----- Text section

Nano Self-assembly of μ-Conotoxin CnIIIC with Enhanced Muscle Relaxation Effect

Introduction: Muscle relaxants are fundamental to modern anesthesia, primarily targeting voltage-gated sodium channels. While μ-conotoxin CnIIIC is a potent peptide inhibitor, its clinical translation is hindered by poor metabolic stability and rapid systemic clearance. This study aimed to overcome these limitations and enhance its therapeutic potential via a rational molecular selfassembly strategy. Methods: Two novel derivatives of μ-conotoxin CnIIIC (S1-CnIIIC and S2-CnIIIC) were designed and synthesized through site-specific side-chain modification. Their self-assembly properties were systematically characterized, and their efficacy was evaluated in a mouse model by measuring the duration of neuromuscular blockade, which was compared against the native peptide. Results: S1-CnIIIC demonstrated a moderate propensity for self-assembly. In contrast, S2-CnIIIC efficiently formed micellar structures with a critical micelle concentration of 524.8 μM, indicating a superior self-assembly capability. In vivo, S2-CnIIIC not only exhibited a significantly prolonged duration of neuromuscular blockade but also showed a reduced systemic toxicity profile compared to the native CnIIIC. Discussion: The molecular self-assembly approach markedly enhanced the stability and overall pharmacological performance of the peptide inhibitor. Our findings indicate that side-chain engineering effectively modulates the supramolecular assembly process, which in turn facilitates a more controlled drug release kinetics. The exceptional in vivo performance of S2-CnIIIC underscores the potential of rationally designed peptide nanostructures to address key challenges in peptide-based drug development. Conclusion: Molecular self-assembly presents a robust strategy to advance the clinical translation of μ-conotoxin derivatives. Specifically, the S2-CnIIIC derivative emerges as a highly promising candidate for next-generation muscle relaxants, successfully combining a prolonged neuromuscular blockade with an improved safety profile.

----------

Translate this sentence from the abstract on μ-conotoxin CnIIIC into Spanish: "Muscle relaxants are fundamental to modern anesthesia, primarily targeting voltage-gated sodium channels."

----- Given records

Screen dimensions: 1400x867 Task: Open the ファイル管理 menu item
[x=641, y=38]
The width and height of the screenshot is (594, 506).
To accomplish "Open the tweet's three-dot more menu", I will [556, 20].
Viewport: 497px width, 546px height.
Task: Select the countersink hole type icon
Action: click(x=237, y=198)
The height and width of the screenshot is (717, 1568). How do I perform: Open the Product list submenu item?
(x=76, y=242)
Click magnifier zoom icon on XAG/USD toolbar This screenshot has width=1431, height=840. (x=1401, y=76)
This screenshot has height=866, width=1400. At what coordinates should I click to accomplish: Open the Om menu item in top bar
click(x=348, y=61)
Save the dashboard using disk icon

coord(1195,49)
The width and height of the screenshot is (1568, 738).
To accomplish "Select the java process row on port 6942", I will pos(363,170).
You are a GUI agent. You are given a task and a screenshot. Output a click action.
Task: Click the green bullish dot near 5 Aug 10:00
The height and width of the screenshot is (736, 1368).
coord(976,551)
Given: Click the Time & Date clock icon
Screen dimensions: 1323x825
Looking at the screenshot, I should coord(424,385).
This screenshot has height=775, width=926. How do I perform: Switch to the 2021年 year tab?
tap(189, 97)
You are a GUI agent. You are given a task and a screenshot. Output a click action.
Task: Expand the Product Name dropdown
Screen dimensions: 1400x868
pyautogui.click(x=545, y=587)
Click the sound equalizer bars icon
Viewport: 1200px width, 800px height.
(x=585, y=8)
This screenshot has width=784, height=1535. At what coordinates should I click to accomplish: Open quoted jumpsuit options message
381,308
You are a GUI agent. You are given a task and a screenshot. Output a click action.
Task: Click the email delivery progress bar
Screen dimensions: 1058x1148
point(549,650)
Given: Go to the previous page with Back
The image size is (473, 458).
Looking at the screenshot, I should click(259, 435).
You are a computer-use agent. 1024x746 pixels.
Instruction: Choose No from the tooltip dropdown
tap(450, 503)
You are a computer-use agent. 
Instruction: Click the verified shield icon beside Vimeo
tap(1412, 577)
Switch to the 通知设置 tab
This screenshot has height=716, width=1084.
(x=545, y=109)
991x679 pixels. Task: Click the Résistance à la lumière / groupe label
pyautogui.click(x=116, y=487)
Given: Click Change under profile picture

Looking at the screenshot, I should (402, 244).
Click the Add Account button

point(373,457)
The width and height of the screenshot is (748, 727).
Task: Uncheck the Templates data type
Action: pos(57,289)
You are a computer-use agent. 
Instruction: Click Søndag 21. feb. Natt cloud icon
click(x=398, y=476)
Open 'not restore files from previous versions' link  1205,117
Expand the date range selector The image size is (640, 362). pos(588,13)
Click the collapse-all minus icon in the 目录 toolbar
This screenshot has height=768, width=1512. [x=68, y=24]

----------

▶ _Output_
Los relajantes musculares son fundamentales en la anestesia moderna y actúan principalmente sobre los canales de sodio dependientes de voltaje.